--- start of DOCUMENT SECTION ---

# Gordy at almost 11 weeks



## rer1977 (Nov 8, 2008)

So we went to the vet today. My boy weighs in at 23.2 pounds. He really does look good. he is such a good boy, he barks when he has to go out or comes and nudges me .....




























Watching Maggie and the ferocious beast....


----------



## Heidi36oh (Feb 27, 2007)

He is just adorable, love the last picture!


----------



## Jo Ellen (Feb 25, 2007)

Cute pictures, what an adorable face


----------



## boomers mom (Sep 17, 2008)

i absolutely love the picture of him watching tv!!!! how adorable! you got a handsome boy there!


----------



## Abbydabbydo (Jan 31, 2007)

He is just darling! Maybe you can graduate from TV to video games. They are such smart dogs.


----------



## Oaklys Dad (Dec 28, 2005)

Those are some great pictures of little Gordy. Nice to hear he is doing so well with you. Keep the pictures coming.


----------



## LucyD (Nov 20, 2008)

He sure is handsome!


----------



## mm03gn (Sep 24, 2008)

I love love love the creative way he's figured out to sit in that chair!!!! TOO cute...and doesn't look at all comfortable...but I guess most of the positions they get themselves into don't...

He is an absolute doll, PLEASE keep the pictures coming - those of us who don't have the joy of a puppy in our house have to live vicariously through you!!


----------



## BeauShel (May 20, 2007)

He is just a little sweetie. I like that first picture and the one of him watching tv.


----------



## LuckOfTheGold (Aug 1, 2008)

aawww he is so handsome 

looks like that chair is too small for him.lol


----------



## Auenk9 (Oct 23, 2008)

I keep thinking about adding another Golden to my family and then I tell myself no....not ready yet...and then I see all the pictures of the adorable puppies and I think....maybe....soon! Gordy is precious! Love the picture of him watching TV! That is waaaaaaaaaaay tooooooooo cute!


----------



## rer1977 (Nov 8, 2008)

Thank you ..... He is a character, NEVER a dull moment with him around. I have to say, he is the best maid I have ever had, he picks up the clothes puts them in the hamper and dust mops the wood floors...lol he tends to get going pretty fast and his legs come out from under him like bambi.

--- end of DOCUMENT SECTION ---

▸ SHORT TASK 1
List the usernames of all the posters in the forum thread about Gordy whose replies mention TV.
▸ SHORT TASK 2
From the forum thread about Gordy, quote the passage that starts at the words "## LuckOfTheGold (Aug" and ends after the words "waaaaaaaaaaay tooooooooo cute!".
▸ SHORT TASK 3
According to the forum thread about Gordy, how much did he weigh at the vet?
The lines that come next have no connection to the forum thread about Gordy.

--- start of DATA SHOWN ---

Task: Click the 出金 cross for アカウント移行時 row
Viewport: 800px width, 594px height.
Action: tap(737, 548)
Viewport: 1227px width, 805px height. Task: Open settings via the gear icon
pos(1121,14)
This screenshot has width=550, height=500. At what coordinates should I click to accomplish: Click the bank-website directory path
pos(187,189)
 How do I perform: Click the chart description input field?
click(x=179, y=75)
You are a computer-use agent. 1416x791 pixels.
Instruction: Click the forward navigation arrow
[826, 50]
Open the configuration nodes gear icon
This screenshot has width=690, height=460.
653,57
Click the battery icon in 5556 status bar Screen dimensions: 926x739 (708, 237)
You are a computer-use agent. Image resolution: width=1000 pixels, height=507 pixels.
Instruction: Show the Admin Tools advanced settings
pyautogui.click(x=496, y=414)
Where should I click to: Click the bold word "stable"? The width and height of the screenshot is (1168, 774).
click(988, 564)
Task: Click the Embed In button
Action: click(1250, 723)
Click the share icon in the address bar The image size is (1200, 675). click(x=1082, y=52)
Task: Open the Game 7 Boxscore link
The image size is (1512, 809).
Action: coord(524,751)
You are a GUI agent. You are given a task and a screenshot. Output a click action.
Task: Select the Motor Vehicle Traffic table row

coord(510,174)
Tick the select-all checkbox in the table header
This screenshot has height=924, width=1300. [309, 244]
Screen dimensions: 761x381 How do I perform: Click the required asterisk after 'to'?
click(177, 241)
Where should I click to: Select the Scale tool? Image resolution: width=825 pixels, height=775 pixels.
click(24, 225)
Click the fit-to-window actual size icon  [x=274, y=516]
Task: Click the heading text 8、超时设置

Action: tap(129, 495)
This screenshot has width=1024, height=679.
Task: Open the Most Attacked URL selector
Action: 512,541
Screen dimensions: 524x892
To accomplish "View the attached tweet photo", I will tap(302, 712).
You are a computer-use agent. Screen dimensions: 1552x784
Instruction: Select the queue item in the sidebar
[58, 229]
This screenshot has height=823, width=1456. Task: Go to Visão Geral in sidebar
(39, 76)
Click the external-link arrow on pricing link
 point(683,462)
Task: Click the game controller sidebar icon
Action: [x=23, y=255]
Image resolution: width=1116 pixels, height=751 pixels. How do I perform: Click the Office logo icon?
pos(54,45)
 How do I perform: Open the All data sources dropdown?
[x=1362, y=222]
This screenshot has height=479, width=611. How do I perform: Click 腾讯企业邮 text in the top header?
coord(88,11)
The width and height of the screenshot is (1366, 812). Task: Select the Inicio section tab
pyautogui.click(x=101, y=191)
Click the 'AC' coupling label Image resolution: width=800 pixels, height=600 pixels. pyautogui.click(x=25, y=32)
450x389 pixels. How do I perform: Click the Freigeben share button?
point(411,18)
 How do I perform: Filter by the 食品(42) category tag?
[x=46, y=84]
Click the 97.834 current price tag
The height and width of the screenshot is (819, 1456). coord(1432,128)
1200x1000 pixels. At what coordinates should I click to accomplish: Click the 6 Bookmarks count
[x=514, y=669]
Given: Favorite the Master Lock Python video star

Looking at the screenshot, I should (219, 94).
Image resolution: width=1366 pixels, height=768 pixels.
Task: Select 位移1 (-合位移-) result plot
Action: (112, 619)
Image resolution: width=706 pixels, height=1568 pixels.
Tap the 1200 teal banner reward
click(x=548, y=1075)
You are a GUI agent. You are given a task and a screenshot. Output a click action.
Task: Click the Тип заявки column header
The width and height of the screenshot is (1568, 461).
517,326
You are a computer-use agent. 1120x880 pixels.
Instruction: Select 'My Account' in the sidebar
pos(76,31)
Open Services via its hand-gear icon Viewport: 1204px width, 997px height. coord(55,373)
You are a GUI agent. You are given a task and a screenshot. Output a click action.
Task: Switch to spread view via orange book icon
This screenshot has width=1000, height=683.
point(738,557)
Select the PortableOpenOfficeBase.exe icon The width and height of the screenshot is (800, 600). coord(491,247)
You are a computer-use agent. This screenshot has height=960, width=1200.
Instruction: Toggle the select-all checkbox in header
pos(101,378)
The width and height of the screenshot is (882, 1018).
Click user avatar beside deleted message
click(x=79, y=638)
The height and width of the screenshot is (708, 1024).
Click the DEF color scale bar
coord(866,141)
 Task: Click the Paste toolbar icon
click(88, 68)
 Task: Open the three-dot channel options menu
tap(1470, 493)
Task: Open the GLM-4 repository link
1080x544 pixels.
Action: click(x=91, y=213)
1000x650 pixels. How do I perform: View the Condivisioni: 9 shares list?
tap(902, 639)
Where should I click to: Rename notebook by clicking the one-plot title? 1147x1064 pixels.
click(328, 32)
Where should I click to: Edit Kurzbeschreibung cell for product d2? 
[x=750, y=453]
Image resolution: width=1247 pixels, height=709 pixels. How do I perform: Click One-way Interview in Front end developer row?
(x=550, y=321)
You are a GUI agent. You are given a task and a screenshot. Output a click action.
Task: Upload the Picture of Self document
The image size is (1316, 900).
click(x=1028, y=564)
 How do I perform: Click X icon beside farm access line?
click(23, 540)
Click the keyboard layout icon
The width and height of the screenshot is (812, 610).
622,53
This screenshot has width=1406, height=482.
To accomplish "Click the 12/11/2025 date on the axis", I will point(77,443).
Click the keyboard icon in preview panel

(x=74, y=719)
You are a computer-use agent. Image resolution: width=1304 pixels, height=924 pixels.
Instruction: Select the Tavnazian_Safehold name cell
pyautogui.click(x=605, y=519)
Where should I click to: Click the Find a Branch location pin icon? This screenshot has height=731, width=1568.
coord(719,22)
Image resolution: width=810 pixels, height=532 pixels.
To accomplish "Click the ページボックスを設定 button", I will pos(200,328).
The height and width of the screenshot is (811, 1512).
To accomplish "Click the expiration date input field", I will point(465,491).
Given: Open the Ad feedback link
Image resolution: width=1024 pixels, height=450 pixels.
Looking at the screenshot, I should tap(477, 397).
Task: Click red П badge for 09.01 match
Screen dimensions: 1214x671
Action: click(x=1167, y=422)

--- end of DATA SHOWN ---

▸ TASK RESPONSE 1
boomers mom, Abbydabbydo, BeauShel, Auenk9

▸ TASK RESPONSE 2
## LuckOfTheGold (Aug 1, 2008)

aawww he is so handsome 

looks like that chair is too small for him.lol


----------



## Auenk9 (Oct 23, 2008)

I keep thinking about adding another Golden to my family and then I tell myself no....not ready yet...and then I see all the pictures of the adorable puppies and I think....maybe....soon! Gordy is precious! Love the picture of him watching TV! That is waaaaaaaaaaay tooooooooo cute!

▸ TASK RESPONSE 3
23.2 pounds